ACTION ITEM: Filter the records for lines holding the string "agent".

● ● ● ● ●

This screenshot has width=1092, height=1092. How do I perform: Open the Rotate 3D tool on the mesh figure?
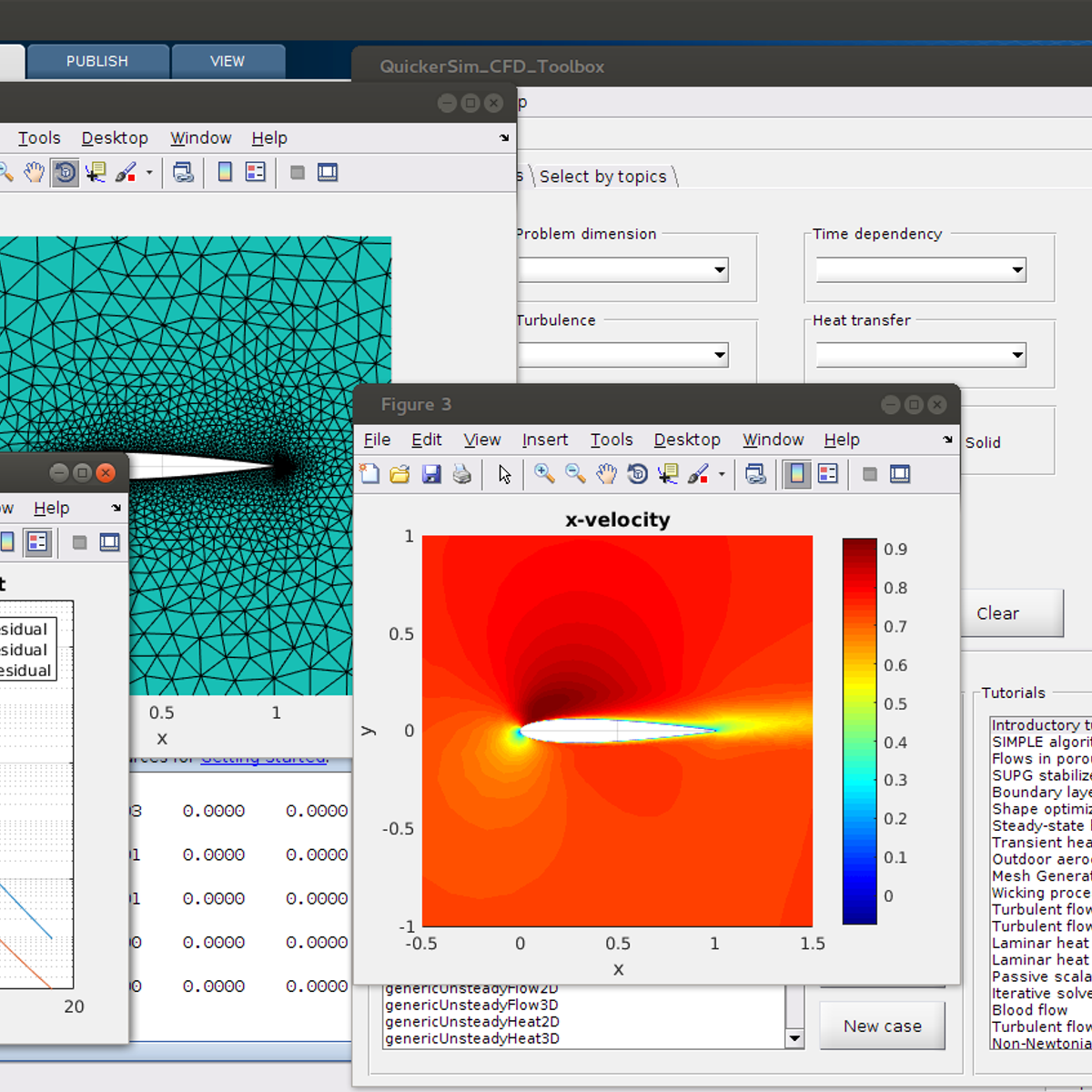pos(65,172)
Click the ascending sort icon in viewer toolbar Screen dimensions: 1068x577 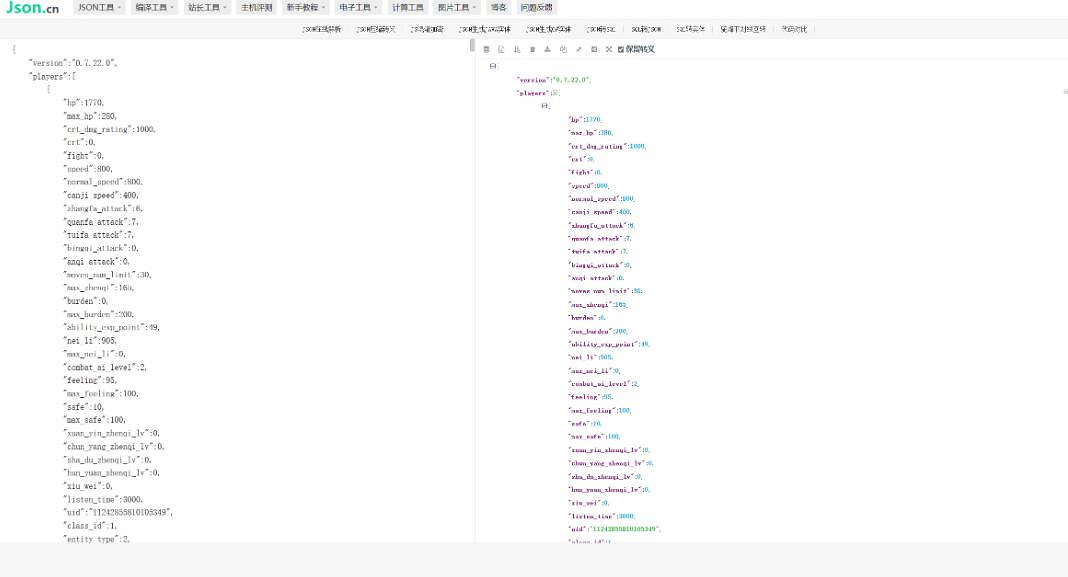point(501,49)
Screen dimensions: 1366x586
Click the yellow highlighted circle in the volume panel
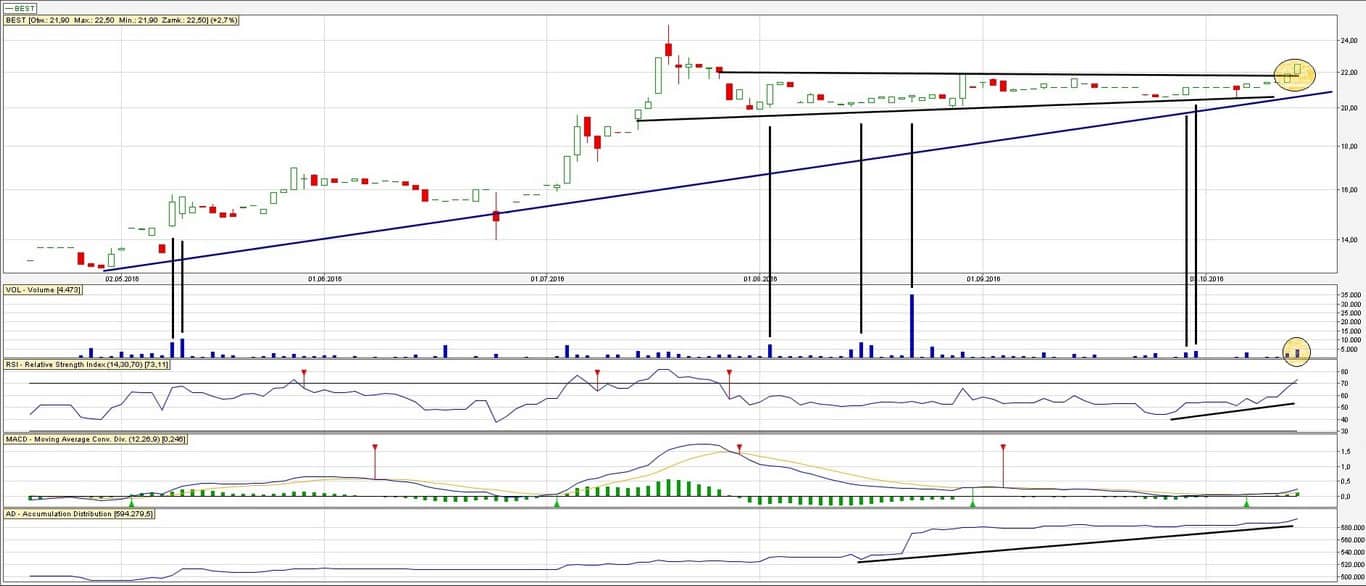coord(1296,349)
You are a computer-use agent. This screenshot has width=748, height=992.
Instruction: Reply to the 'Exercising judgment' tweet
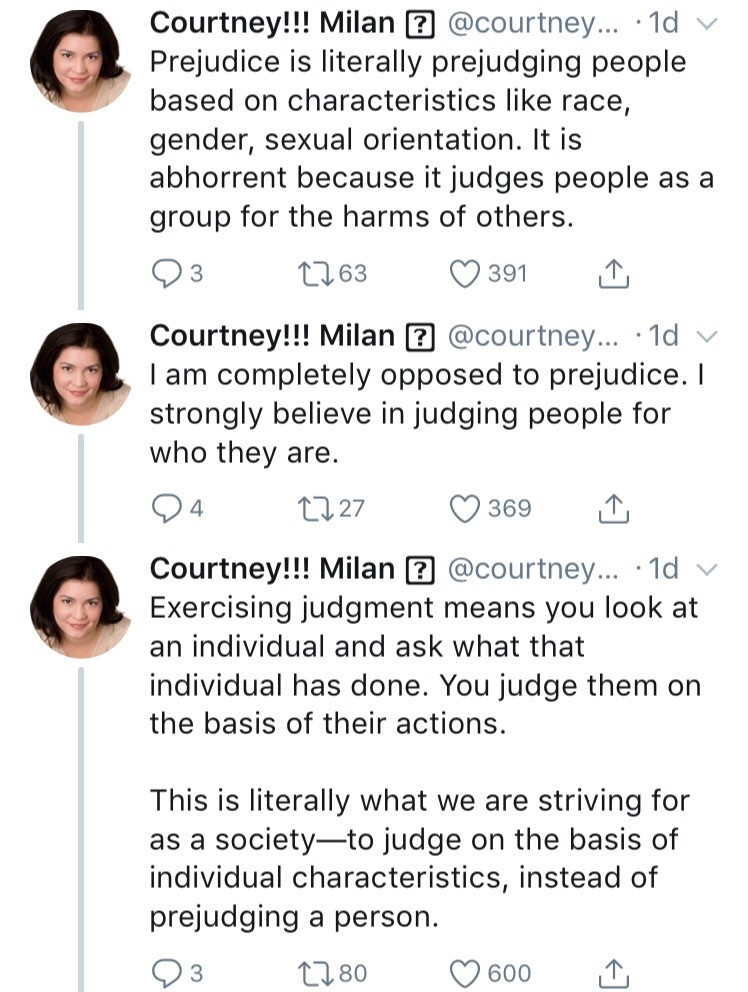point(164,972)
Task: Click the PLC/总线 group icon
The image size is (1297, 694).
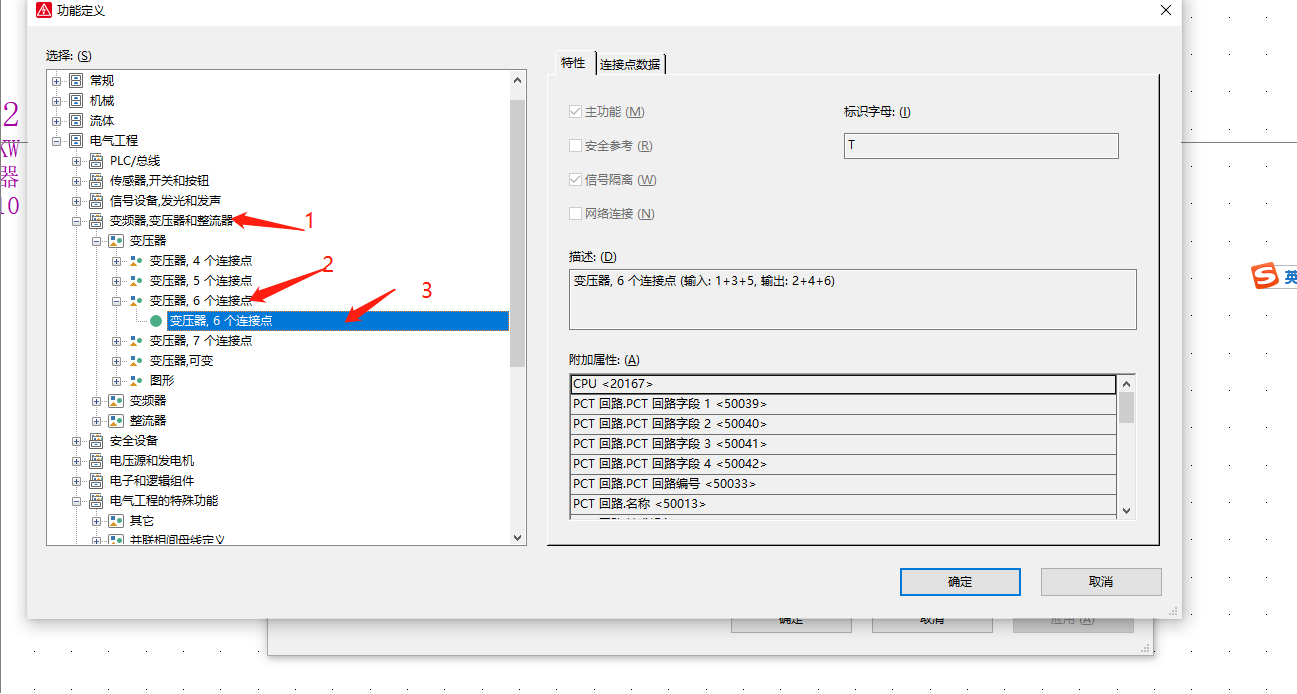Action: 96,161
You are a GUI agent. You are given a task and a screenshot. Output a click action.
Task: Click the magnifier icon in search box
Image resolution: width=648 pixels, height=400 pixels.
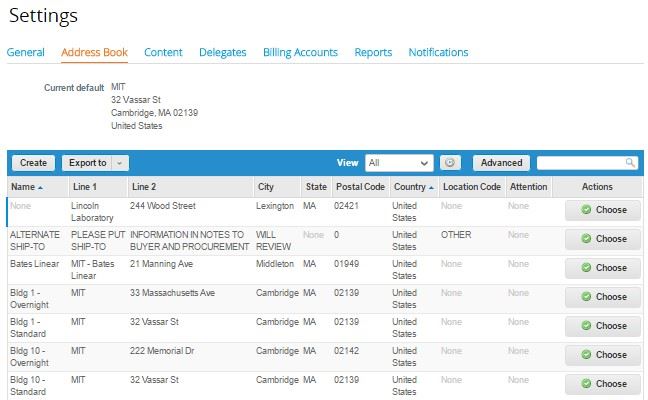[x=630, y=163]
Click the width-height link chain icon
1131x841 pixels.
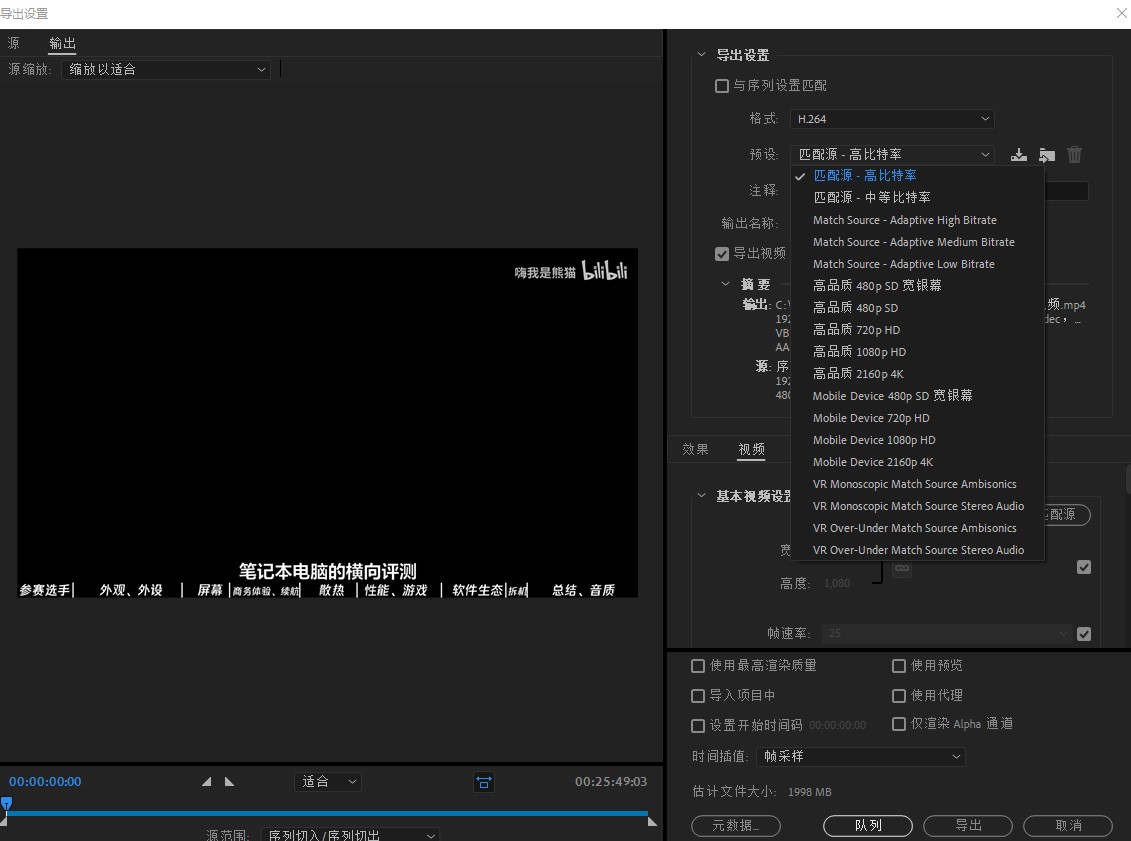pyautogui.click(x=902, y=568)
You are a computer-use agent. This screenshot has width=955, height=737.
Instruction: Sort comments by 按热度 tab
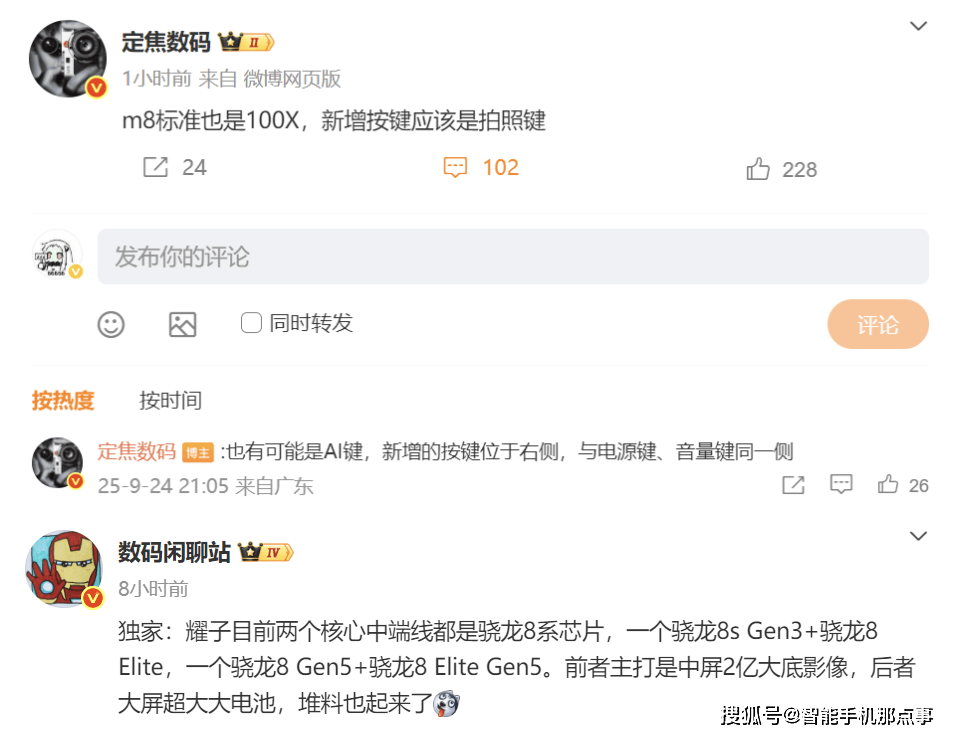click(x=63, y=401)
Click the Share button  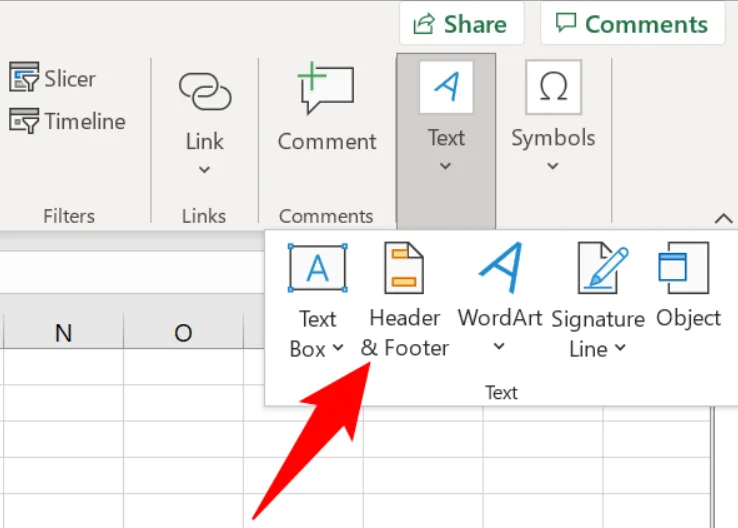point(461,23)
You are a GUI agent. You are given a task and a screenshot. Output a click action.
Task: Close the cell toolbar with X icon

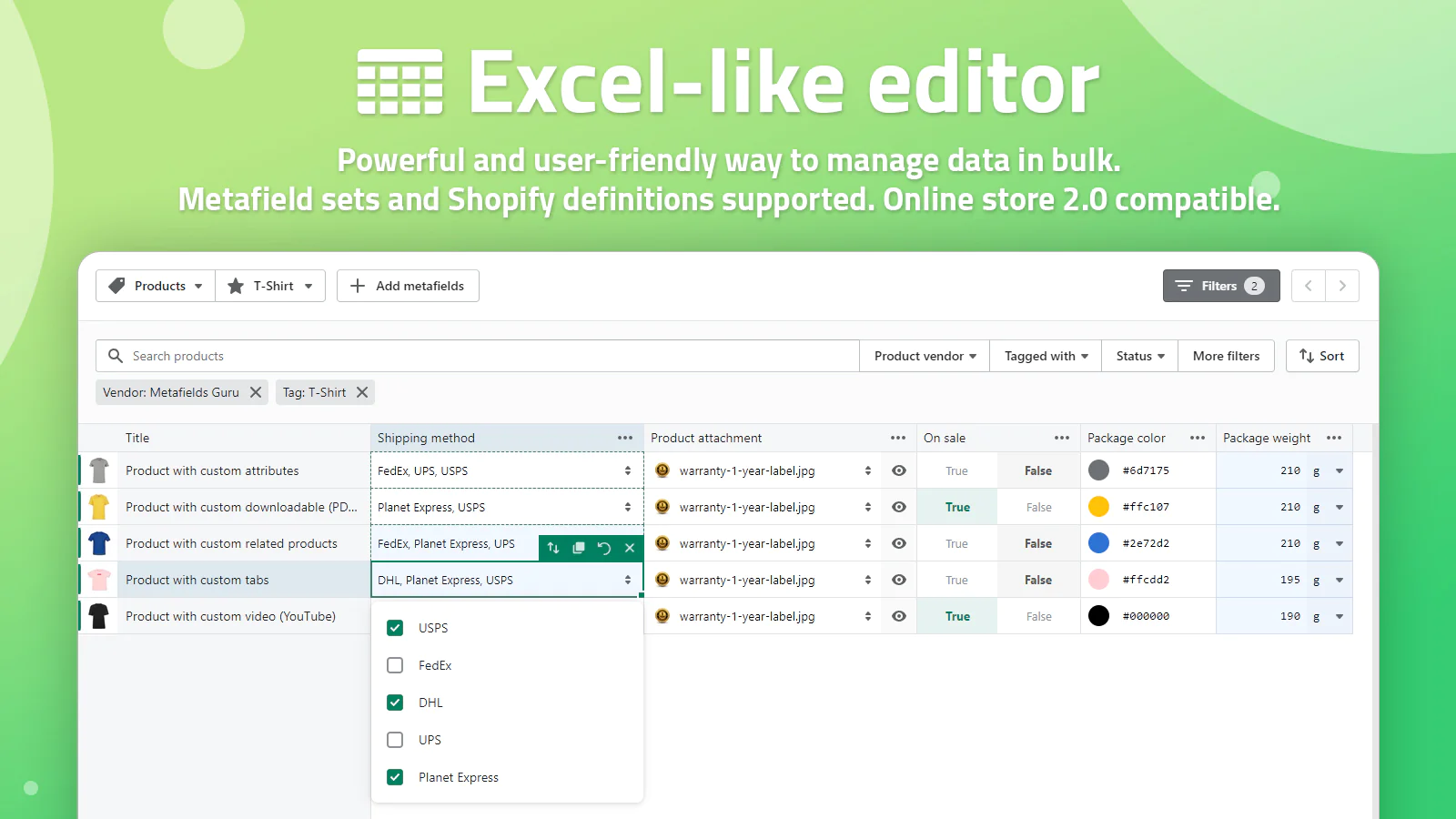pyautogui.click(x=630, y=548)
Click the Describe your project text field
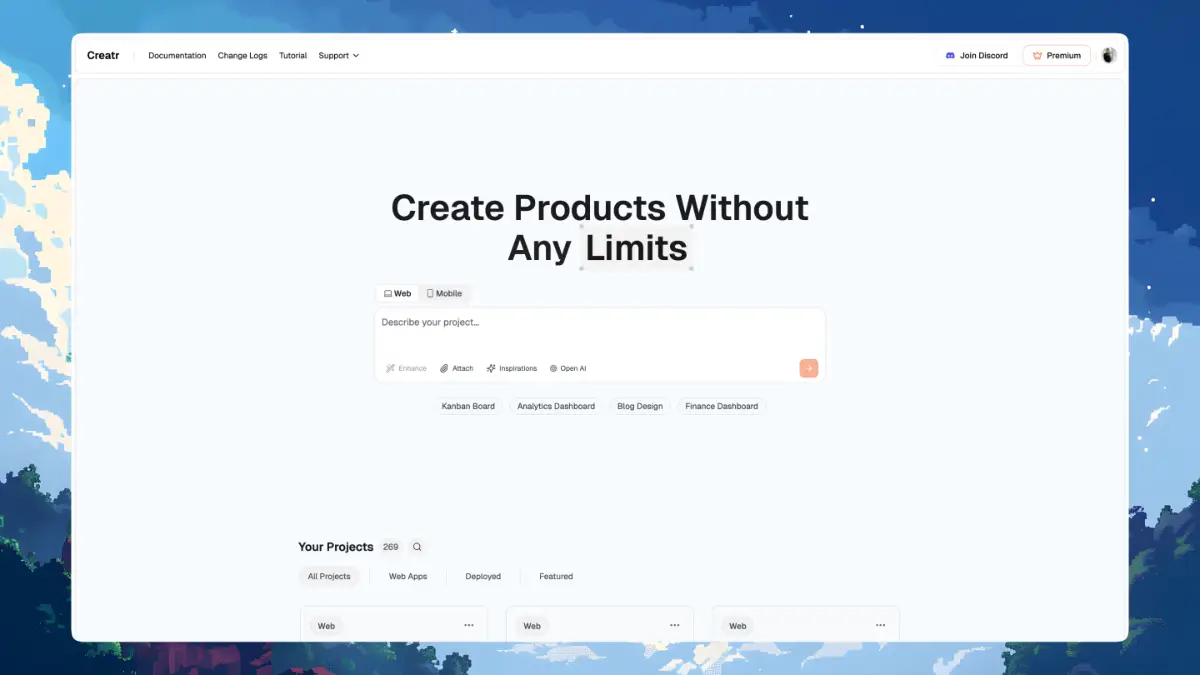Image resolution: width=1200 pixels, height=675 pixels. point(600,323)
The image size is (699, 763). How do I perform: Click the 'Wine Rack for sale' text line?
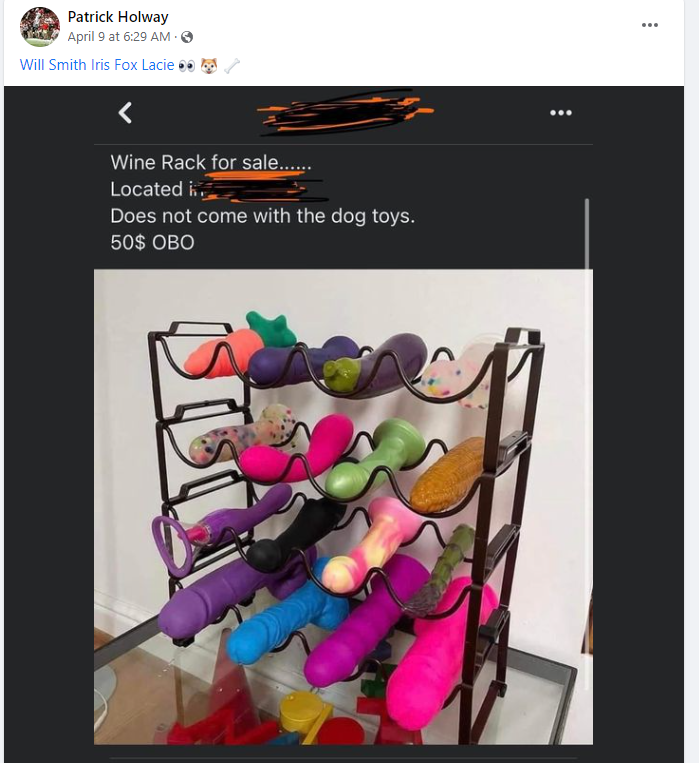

● ● ● ● ●

ANSWER TO THIS TASK:
You are a computer-use agent. This screenshot has width=748, height=992.
You are a GUI agent. You are given a task and a screenshot. Output a click action.
You are a computer-use agent. This screenshot has width=955, height=737.
You are a GUI agent. You are given a task and a screenshot. Output a click action.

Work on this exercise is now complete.